Weight loss and Wasting

 When pets loose weight progressively over a relatively short period of time, it is often an indication of a serious problem or disease. At times the continuous weight loss is associated with loss of appetite (anorexia), muscle wasting, weakness, ambulation difficulty and depression. This condition is known as wasting or cachexia and indicates a severe, often fatal disease. Cachexia is more common in older or in very young patients, but can occur in pets of any age or gender.

Weight loss may result from lack of nutrition or from access of combustion or utilization. Lack of nutrition can occur due to inadequate food quality or quantity, problem in assimilation or swallowing, lack of appetite, vomiting or regurgitation. Diarrhea, parasites, malabsortive intestinal diseases (such as inflammatory bowel disease) and digestive disorders related to liver or pancreas disease, prevent nutrient absorption. Major organ failure (i.e. liver, kidney or heart), Chronic inflammation, infection or other systemic disease such as diabetes, hyperthyroidism and cancer are common causes of wasting. Persistent exaggerated physical activity, extreme temperatures and pregnancy or massive and prolonged lactation may contribute weight loss and possibly cachexia.
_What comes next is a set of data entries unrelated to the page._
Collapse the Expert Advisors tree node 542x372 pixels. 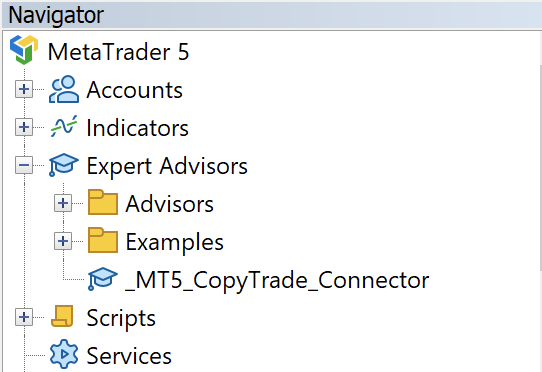[x=24, y=165]
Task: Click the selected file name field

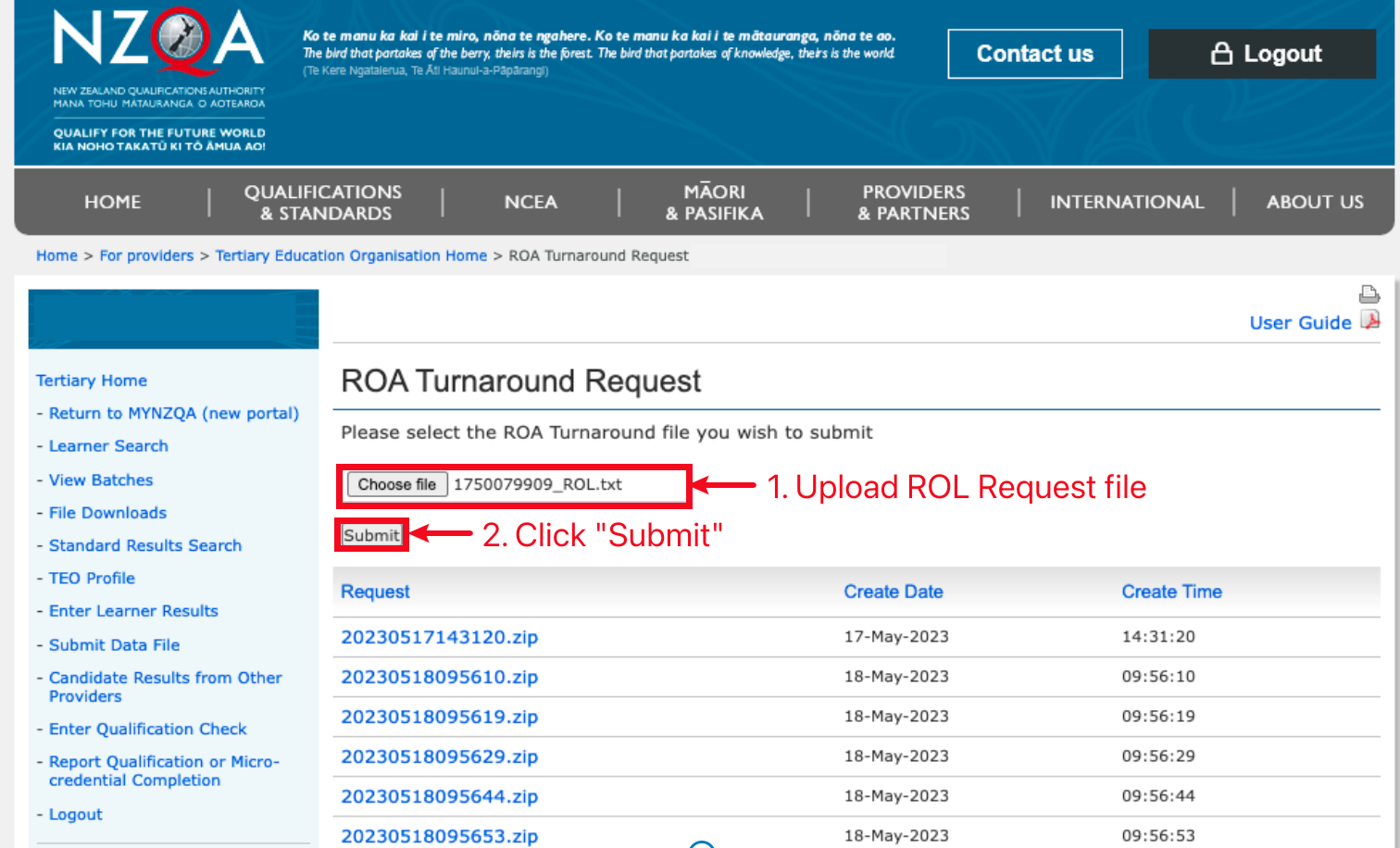Action: pyautogui.click(x=565, y=484)
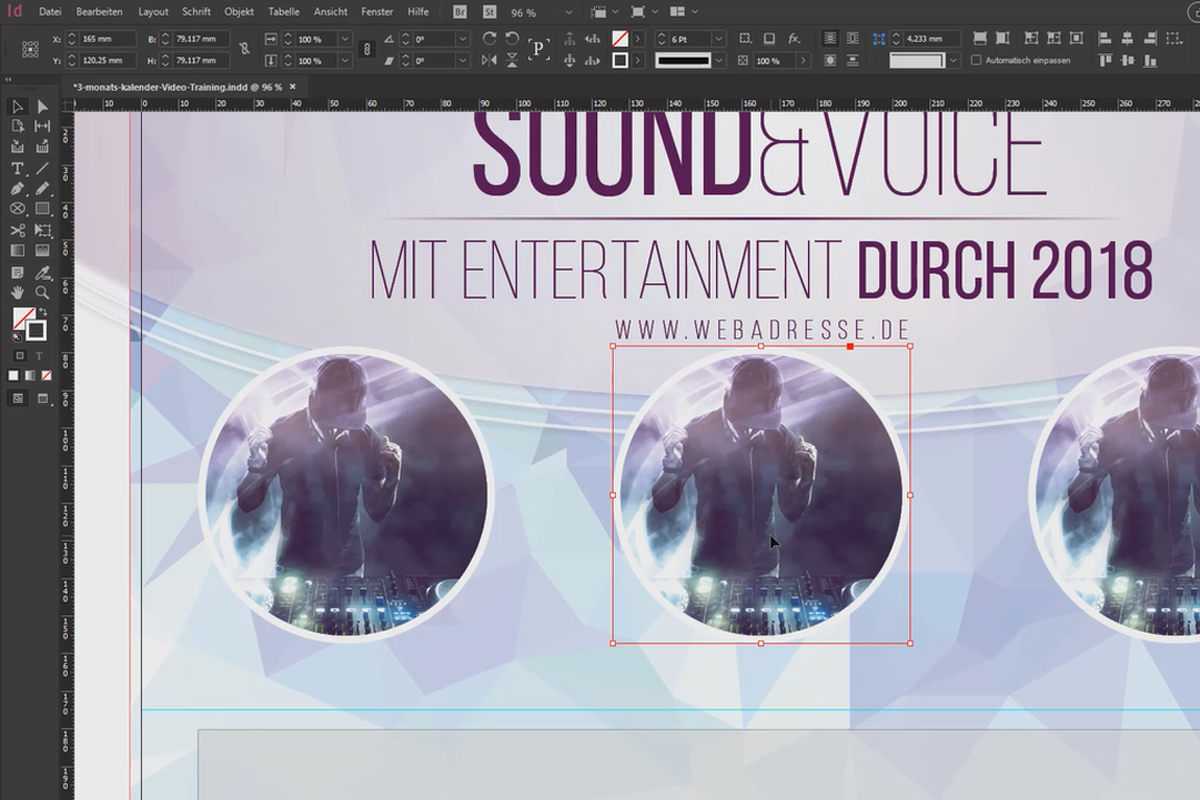Open the Objekt menu
The width and height of the screenshot is (1200, 800).
(239, 12)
The veterinarian should examine any pet exhibiting noticeable weight loss. The degree of weight loss can be evaluated by comparing the current weight to previous weights. Based on the history and the physical examination, the doctor will decide which tests to run. A complete blood test, urine test, fecal examination and sometimes x-rays are often the preliminary choices. More specific tests and procedures, such as endoscopy, biopsy/histopathology, ultrasonorgaphy or specific serology might be warranted, depending on the findings.

 Treatment also varies depending on the diagnosis and is aimed at treating the underlined disease as well as providing adequate nutrition. Parasite control, environmental and nutritional management suffice in cases such as parasite infestation, extreme weather conditions, pregnancy or diet deficiencies. Other conditions may require hospitalization, tube feeding, surgery as well as appropriate medications.

 The prognosis depends on the underlying cause or disease and is often guarded to severe.